The receivers of failed construction firm Mainzeal are weighing up their options to get the best price for Mainzeal House on Auckland’s Victoria St.
PwC’s Colin McCloy and David Bridgman “are currently considering the best way to realise the property,” which is valued at some $12.3 million, according to their first report on 200 Vic Ltd, a Mainzeal entity. The building housed Mainzeal’s operation and outdoor equipment retailer Kathmandu as a secondary tenant.
The receivers said they have secured the property and collected rent and operating expenditure amounts from Kathmandu, and has kept on two ex-Mainzeal staff on a contract basis to help with the maintenance of the building.
Bank of New Zealand, who called in receivers to the Mainzeal group earlier this year, is owed $9.6 million by 200 Vic. That’s the bulk of the $11.3 million outstanding to BNZ as first ranking secured creditor of the group. The company also owes $2.8 million to related Mainzeal party.

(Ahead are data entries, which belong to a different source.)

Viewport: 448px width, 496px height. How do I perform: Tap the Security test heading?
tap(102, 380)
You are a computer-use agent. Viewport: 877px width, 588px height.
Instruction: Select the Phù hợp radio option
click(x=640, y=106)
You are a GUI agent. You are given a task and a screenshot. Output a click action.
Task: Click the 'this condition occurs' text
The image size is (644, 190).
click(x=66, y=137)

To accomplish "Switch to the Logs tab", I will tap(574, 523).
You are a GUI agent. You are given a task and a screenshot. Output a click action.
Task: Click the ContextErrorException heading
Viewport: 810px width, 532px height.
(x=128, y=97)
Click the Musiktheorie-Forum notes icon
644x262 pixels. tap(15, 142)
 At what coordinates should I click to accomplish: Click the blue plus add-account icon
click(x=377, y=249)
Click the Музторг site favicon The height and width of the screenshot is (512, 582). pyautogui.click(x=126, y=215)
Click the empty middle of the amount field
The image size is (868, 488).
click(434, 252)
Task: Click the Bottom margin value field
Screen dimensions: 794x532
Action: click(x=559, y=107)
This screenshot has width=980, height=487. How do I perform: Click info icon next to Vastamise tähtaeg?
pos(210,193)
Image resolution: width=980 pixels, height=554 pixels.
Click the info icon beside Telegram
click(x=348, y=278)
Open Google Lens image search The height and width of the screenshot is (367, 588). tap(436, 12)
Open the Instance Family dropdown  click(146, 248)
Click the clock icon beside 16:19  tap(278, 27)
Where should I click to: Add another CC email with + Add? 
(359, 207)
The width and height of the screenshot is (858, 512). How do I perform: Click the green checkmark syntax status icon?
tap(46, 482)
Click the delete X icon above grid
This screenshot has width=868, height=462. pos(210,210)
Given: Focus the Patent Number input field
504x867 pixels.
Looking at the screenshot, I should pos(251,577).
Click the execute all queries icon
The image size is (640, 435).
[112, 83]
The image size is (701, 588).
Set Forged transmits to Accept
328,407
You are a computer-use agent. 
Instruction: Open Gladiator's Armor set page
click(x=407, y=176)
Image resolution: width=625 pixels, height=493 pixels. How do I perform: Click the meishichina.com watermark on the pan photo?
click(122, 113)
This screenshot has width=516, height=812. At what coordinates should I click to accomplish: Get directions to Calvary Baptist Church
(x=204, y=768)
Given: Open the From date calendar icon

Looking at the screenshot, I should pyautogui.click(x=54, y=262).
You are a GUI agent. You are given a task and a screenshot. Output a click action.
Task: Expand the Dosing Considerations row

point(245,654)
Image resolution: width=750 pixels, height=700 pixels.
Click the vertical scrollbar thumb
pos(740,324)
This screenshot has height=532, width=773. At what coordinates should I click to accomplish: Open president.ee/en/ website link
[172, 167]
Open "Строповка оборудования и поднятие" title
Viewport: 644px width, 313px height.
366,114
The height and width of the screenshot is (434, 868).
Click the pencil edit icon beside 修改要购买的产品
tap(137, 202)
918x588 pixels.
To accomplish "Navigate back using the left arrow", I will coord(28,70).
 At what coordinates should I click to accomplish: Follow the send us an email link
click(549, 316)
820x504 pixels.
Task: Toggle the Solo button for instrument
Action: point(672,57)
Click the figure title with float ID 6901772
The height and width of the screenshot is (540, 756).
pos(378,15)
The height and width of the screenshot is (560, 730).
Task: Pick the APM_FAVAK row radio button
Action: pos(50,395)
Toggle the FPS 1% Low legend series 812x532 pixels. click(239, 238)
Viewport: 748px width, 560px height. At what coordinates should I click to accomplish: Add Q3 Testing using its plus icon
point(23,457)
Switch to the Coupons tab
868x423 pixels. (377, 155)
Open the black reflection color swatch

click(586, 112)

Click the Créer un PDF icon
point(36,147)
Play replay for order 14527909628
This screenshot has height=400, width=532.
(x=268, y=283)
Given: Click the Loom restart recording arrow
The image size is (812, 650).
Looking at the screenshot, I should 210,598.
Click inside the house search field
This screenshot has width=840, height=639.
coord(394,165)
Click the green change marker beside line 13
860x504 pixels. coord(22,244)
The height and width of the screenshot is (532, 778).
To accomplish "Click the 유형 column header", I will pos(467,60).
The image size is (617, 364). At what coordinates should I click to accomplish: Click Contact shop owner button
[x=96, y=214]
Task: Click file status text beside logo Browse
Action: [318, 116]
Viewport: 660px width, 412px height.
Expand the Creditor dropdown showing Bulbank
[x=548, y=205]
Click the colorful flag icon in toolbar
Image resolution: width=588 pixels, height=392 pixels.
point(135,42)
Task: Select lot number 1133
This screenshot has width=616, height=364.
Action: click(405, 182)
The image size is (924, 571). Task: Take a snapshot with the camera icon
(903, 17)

PwC’s McCloy and Bridgman released their first report on Mainzeal Property & Construction and Mainzeal Living this week, showing the group owes $70 million to unsecured trade creditors, of which $51.7 million is accounts payable and $18.3 million in retentions held.
Employees are owed $5.2 million and the Inland Revenue Department is likely owed $600,000, and there are contingent liabilities including $33.5 million in contractor bonds.
Liquidators have been appointed to the commercial construction sector player Mainzeal Group, less than a month after one of its primary trading arms, Mainzeal Property & Construction, was placed in receivership.